Entre los materiales de COMALA he encontrado este video, hacía mucho tiempo que no lo miraba. Creé esta pieza a raiz de una pérdida. Cuando sucedía este video, ya habían pasado varios años y la pieza tenía su propia historia, estaba creciendo conmigo. Pero en aquella ocasión ocurrió algo extraordinario: todo el dolor, la rabia y la pureza de un sentimiento tan complejo como el luto aparecieron juntos en mi cuerpo, como si acabara de pasar. Y yo tenía el privilegio de poder bailarlo.
Lo recuerdo perfectamente: estaba furiosa. Pero también pensé: estoy aquí, en esta danza, y también ahí, todo al mismo tiempo, qué mágia este caos, qué regalo. La partitura y los pasos eran los de siempre, pero todo empezó a cobrar otro sentido.
Todavía recuerdo el respiro del público sentado a mi izquierda, esas personas que quieres y que han venido a verte bailar para sostenerte mientras te expones: entre ellos, también estaba José. Quién lo diría que ahora, en mi mente, José y Rino están juntos a saber tu dónde, y seguramente se ríen hasta caerse al suelo, o escuchan música “de la buena”, para citarlos), o le gritan a algún deportistas de esos que seguían como si fueran hijos suyos.
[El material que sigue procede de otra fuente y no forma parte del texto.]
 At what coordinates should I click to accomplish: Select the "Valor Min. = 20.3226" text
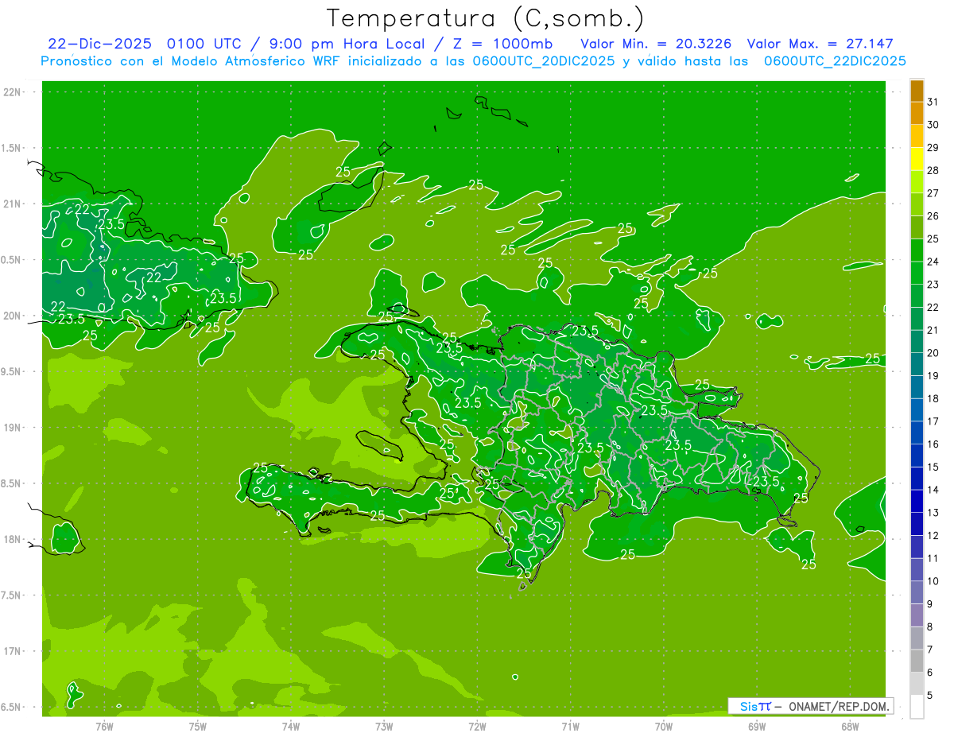657,44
Esta obra me recuerda que las piezas que creamos no nos pertenecen, porque ya tienen su vida propria. No hablan de nosotros, sino, a través de nosotros. Y así, puede que quizás le hablen a otros. Con todo lo que sucede en el mundo, así es como me siento hoy. Porque al final me digo que la rabia, esa también, nace del amor.
Así es como esta obra iba por Rino, y ahora también va por José.